Squirt & the Fire Chief — 94 Fish on Belton

This past Saturday afternoon I welcomed City of Temple Fire Chief Mitch Randles and his 19-year-old daughter, Sabrina, aboard for an afternoon of fishing for white bass and hybrid striped bass on Belton Lake.
The afternoon fishing began with a slow jigging approach in deeper water, and ended with a bang as we cast into sub-surface hybrid stripers pushing bait to the surface.  Sabrina and Mitch Randles show a sampling of the hybrid we caught under birds.

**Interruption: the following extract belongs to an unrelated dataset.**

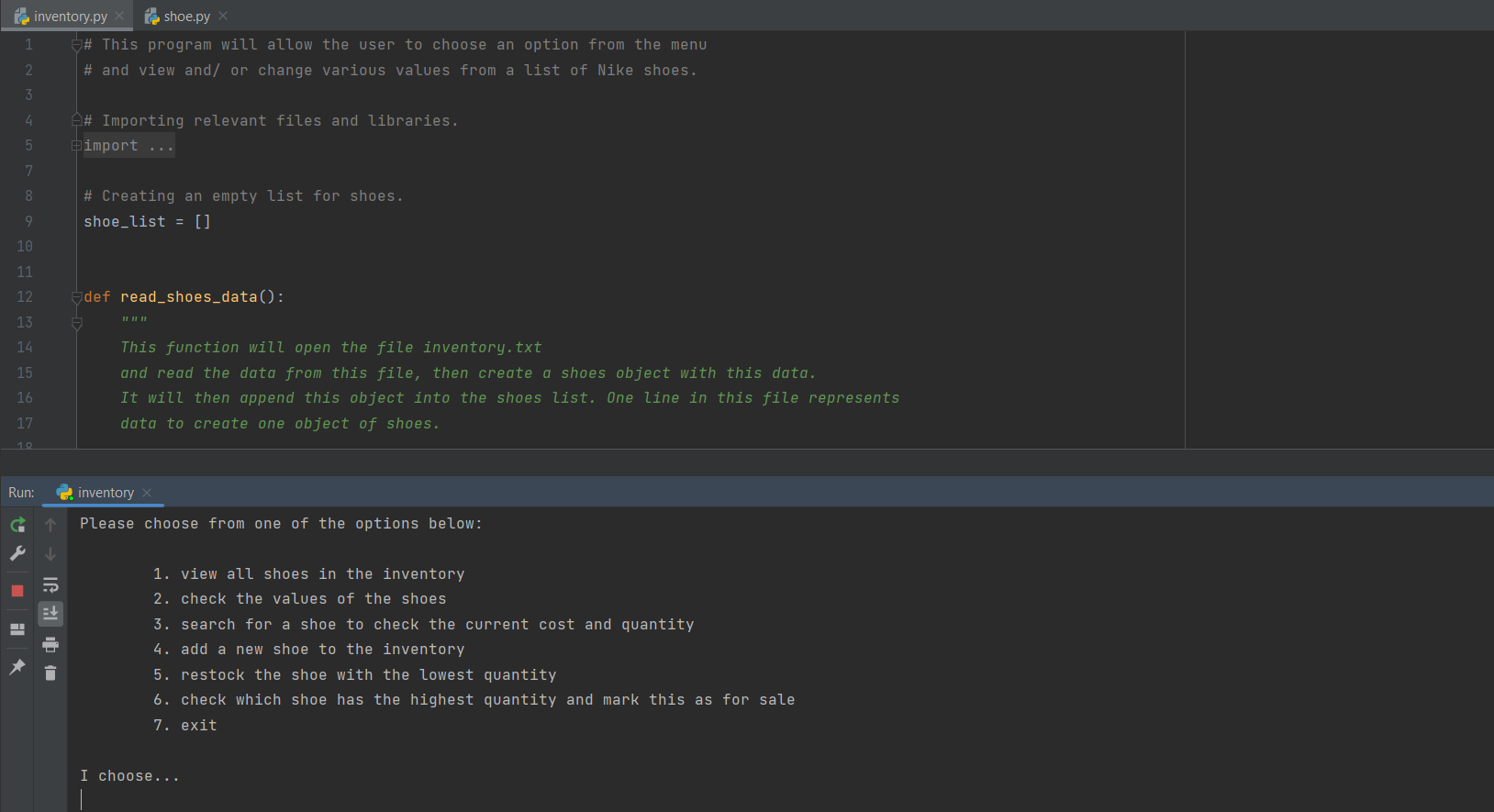
Task: Jump up in console output with up arrow
Action: pos(50,525)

The Randles family migrated to Texas after losing their home to the devastating tornado that hit Joplin, MO, in May of 2011.  Mitch has worked for the Temple Fire Dept. since then, and Sabrina (affectionately known as “Squirt” to her dad) works with the Temple Parks and Recreation Dept. in addition to attending Temple College where she is now in her sophomore year.

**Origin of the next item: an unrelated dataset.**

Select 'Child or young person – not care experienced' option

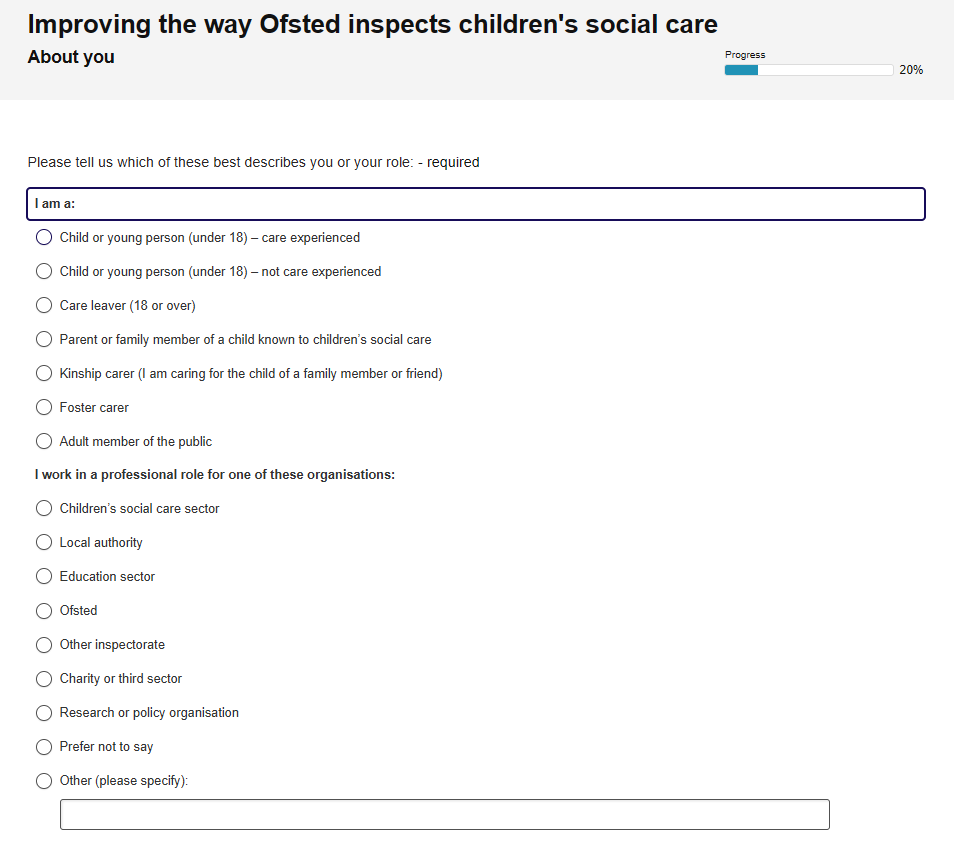pyautogui.click(x=44, y=271)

Mitch and I first got acquainted last winter after the Central Texas Boat Show when he hired me to train him on the sonar equipment on his bass boat.  After that, his son, who now lives in Hattiesburg, MS, came for a visit and the three of us had a half day of solid cool-water white bass fishing over on Stillhouse.
Because fishing on Belton has been a bit spotty, I did some scouting on Stillhouse earlier this week and intended on taking father and daughter there to fish vertically for white bass for this trip.

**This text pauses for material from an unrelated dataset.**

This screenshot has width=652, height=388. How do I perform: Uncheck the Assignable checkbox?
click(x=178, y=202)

Plans changed when a much-welcomed and stronger-than-forecast wind from the SSE ramped up this morning and really turned the fish on.  As my morning trip wrapped up, I phoned Mitch, hoping we could change our plans to continue enjoying the strong bite on Belton.
We met up at 1:15pm and, for the first 2 hours, fished the same areas that gave up so many fish in the morning.  At exactly 4:00pm we witnessed the first of what would turn out to be a solid 75 minutes of aggressive bird action, driven by gamefish feeding on shad from below, thus forcing them to the surface.
We slowly and methodically jigged with slabs for white bass, hybrid stripers, freshwater drum, and largemouth bass for the first two hours.  When the birds cranked up, we all sat abreast of one another on the wide front casting platform of my boat — I chased fish and birds with the trolling motor and Mitch and Sabrina fired cast after cast, connecting on at least every third cast with the best quality fish of the day including a good number of keeper hybrid stripers.
As sunset approached and the birds relented and began to head to roost, we slowed back down and fished vertically, albeit in shallower water than we had fished in at the start of the trip (~17-20′).
The bite died hard just as the sun disappeared below the horizon, right around 5:20pm.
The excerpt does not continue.